D’Angelo Barksdale: “You can say you’re somebody new, you can give yourself a whole new story. But what came first is who you really are and what happened before is what really happened. And it don't matter that some fool say he different. Because the only thing that make you different is what you really do, what you really go through. . . Like, all them books in his library. He frontin’ with all them books, but if you pull one down off the shelf, ain't none of the pages ever been opened. He got all them books and he ain't read near one of them. Gatsby, he was who he was and he did what he did. And ‘cause he wasn't ready to get real with the story, that shit caught up to him.”
I think about that monologue from The Wire a lot. D’Angelo was my favorite character in the early seasons, surpassed later by Marlo Stanfield, who plays at the narrative fulfillment of much of D’Angelo’s wisdom. Stanfield is like Gatsby by season five, he’s still who he is when he gets to the new place, and it does catch up to him.
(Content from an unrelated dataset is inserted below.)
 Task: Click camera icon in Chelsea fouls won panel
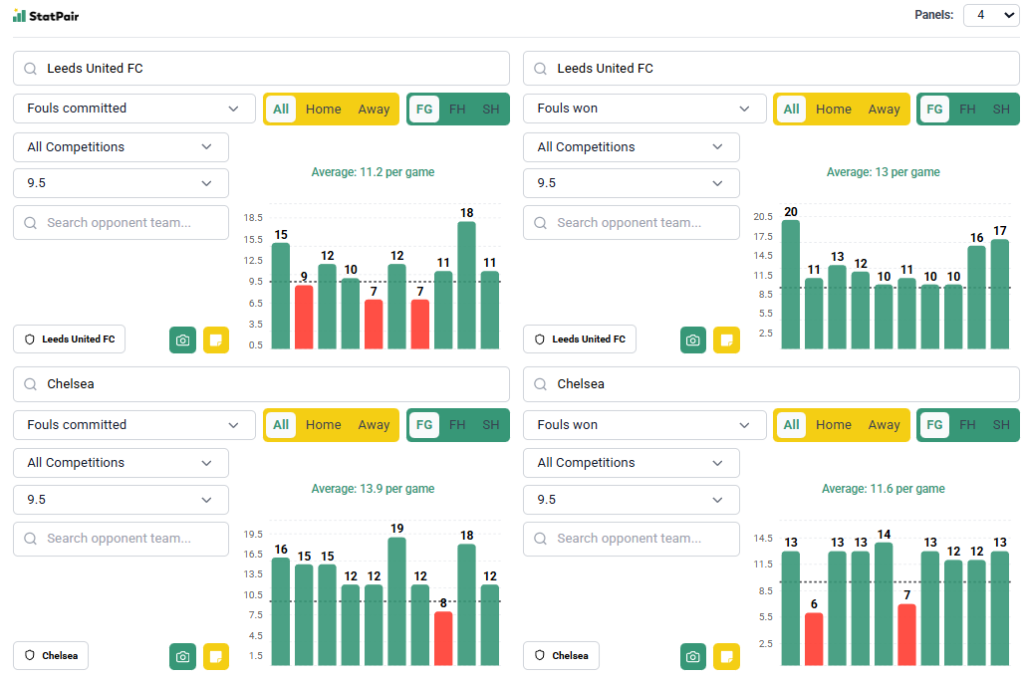coord(693,656)
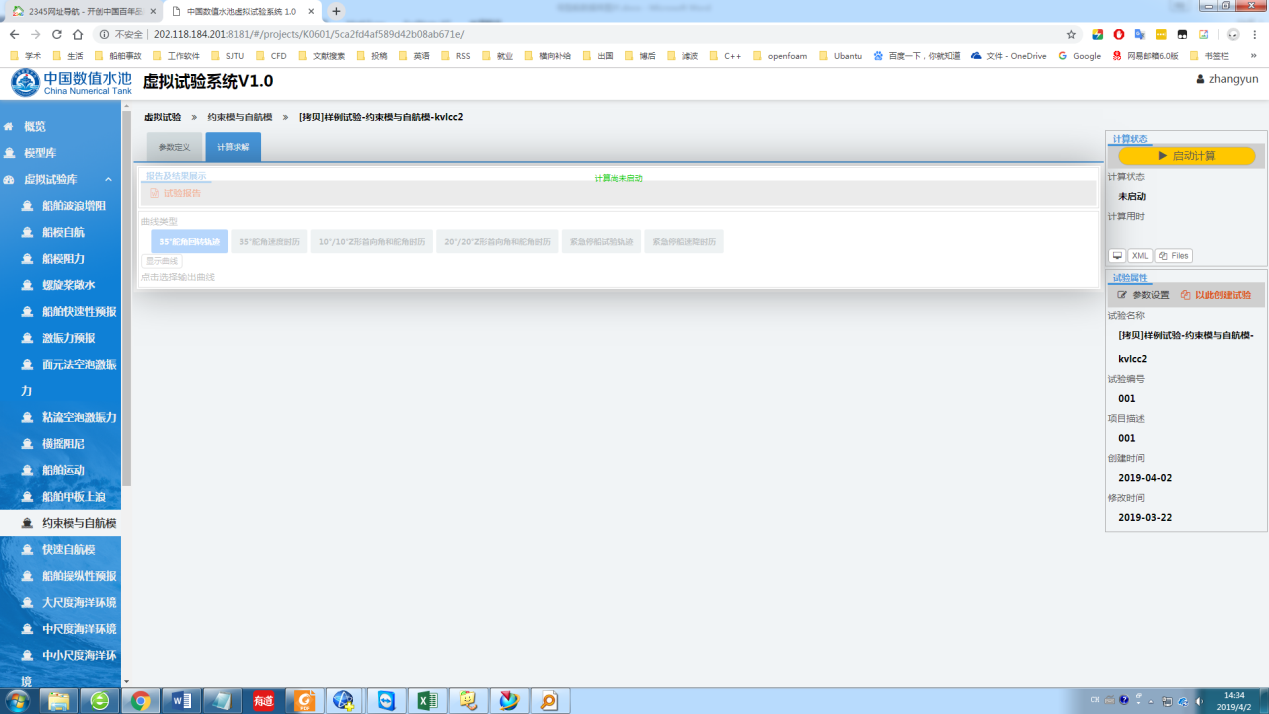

Personally, I’ve always thought it better to pass on “success” when you aren’t ready than to just try to ride it and be bucked off and trampled. I kicked the brakes on King Shot twice in seven years when it felt like it was growing way too rapidly. Maybe that’s too cautious for some people, but I believe in a steady process. The way I see success these days isn’t just hitting a target a couple times—it’s stability, longevity. It’s laying a foundation to support height. It’s not burning out.

When I lived in Greece, I worked for a family-owned hostel for several years. At one point, they launched a bar adjacent to it. It wasn’t the best setup. Cheap/utilitarian decor, few beer options, handful of bottles of well liquor, basic mixers. About as minimal as you could be and still call the place a bar. At the time, I didn’t understand: The hostel was profitable, surely they could come up with something nicer. But there was a method to it, and it was exactly how they’d built the hostel itself. Keeping the expenses minimal means the business becomes sustainable much sooner. While growth takes a little longer, this means you also have time to establish a system, to refine, to get better, to expand organically and without excess risk. Over the years, that bar has evolved. Gradual renovations, nicer drink options, more staffing, etc. Today, it’s a pretty damned nice place that benefits from the hostel attached to it, but doesn’t necessarily rely on that. Regulars—locals, expats, diplomats, et al—now come to drink there. It’s a business that’s entering its second decade.